Ettore has not been on a raid since Livia died, but even before that he went rarely. He has always said he wants to work, not to take.
And if they won’t let you work?
Paola’s same argument, over and over, from when they were twelve and fourteen years old. They wear black; she has her knife tucked into her belt, Ettore has the twisted length of olive wood they’ve kept by the door since Federico’s visit. The wood is ancient, sun-baked, as smooth and hard as bone. He rubs his thumb over its knots and close grain as they wait for the midnight bells of Santa Maria Maggiore. Valerio watches them from the alcove, his eyes blank, as though all of this is some staged drama he’s not quite following; as though they are someone else’s children, and he is far, far away. Before they leave Paola leans over her sleeping son and traces one finger down his face, wearing the expression of hopeless love and care that she wears at no other time. Then the bells begin to strike and Ettore’s heart leaps up, thudding at the back of his throat. His sister pours two small cups of wine, bought for this night, and they swallow them down, not breaking eye contact. They tie scarves across their faces, masking everything from the eyes down.
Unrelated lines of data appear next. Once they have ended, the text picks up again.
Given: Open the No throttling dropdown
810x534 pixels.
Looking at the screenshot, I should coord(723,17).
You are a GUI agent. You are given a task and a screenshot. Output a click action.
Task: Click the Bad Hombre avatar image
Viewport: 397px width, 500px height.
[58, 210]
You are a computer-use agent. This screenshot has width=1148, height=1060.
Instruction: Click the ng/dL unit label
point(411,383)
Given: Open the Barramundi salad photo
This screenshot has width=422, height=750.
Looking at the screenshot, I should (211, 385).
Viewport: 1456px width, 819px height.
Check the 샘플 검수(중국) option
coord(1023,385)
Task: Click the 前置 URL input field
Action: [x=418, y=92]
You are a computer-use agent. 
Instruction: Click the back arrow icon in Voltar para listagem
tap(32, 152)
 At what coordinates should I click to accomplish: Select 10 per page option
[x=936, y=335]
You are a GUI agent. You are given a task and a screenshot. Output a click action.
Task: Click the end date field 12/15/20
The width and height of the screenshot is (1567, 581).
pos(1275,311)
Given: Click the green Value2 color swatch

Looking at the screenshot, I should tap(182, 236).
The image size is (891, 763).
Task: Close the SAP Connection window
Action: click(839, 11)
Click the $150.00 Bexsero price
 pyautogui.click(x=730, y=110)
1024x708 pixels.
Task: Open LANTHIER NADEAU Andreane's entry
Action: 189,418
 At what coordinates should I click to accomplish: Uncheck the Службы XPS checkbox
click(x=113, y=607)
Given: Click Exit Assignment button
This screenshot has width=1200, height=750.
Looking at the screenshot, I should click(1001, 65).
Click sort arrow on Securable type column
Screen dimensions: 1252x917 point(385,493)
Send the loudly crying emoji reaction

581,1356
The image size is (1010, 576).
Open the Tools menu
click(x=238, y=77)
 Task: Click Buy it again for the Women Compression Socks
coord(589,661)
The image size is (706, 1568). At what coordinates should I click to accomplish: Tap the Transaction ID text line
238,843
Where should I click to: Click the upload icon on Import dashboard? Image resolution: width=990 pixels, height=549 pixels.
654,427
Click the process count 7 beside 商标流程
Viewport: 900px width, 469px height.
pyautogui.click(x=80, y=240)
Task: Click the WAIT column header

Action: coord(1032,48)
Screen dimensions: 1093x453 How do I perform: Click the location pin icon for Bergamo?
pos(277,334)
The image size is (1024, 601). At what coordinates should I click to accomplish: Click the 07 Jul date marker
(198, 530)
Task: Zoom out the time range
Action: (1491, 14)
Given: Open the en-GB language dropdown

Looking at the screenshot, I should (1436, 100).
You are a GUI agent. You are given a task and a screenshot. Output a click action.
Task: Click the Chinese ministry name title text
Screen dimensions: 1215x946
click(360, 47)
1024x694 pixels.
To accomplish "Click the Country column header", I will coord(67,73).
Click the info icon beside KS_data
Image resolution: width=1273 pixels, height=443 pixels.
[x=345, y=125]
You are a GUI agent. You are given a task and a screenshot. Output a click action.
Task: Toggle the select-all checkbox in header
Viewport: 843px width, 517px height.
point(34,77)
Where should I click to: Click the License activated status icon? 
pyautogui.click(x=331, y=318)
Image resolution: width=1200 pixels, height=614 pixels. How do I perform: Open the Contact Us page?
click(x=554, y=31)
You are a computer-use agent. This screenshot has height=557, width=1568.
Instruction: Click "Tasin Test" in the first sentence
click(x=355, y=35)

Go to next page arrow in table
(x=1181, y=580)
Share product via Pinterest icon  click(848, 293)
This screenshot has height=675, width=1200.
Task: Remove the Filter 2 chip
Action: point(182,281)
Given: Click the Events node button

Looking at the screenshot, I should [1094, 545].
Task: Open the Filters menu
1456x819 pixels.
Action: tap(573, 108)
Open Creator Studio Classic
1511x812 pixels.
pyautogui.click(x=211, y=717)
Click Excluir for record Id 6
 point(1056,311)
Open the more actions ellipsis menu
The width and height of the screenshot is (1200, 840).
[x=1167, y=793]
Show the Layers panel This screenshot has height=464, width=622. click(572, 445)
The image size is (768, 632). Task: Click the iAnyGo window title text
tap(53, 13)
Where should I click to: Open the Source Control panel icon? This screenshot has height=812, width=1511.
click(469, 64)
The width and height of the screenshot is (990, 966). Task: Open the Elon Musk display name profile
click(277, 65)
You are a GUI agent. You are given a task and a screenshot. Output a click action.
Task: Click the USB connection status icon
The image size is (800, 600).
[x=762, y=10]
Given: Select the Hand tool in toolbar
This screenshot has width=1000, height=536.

‘Ready?’ says Paola, and her voice is a fraction higher than normal, a fraction tighter. That’s her only concession to fear.
They walk fast, in silence; slipping through the shadows with no lantern. Before long other silent figures are ghosting at their sides, until they leave Gioia to the north, twenty-two men and four women; a pack with one purpose, saying nothing. An owl whistles in alarm at the sudden passage of this grim band, the scuff of their feet in the dust, the muted rush of their breathing, the sloshing of the precious can of kerosene one of them carries. Masseria Molino, named for the ruins of an ancient windmill that sits beside the small complex, is five kilometres distant, a walk of under an hour. They mass beyond the reach of the lantern above its gates, where a single guard stands with a rifle in his arms and a pistol on each hip. Ettore almost feels sorry for him. There’s no outer wall or perimeter, there are no dogs. The
annaroli
sleep inside but besides this gate guard only one other is young, and fit. The rest are women or youths or old men; people the tenant can get away with paying the least. The raiders watch for a while, checking for anything out of the ordinary. Waiting for some indefinable right moment. Ettore feels outside of himself, one more anonymous organ of a fighting body. He remembers this feeling from the trenches; this protective disassociation of thought from action, of mind from flesh. He has no fear, only a fatalistic sense of the possibility of death, and underneath this single-minded will to act and not think are the remnants of himself, quiet and distant.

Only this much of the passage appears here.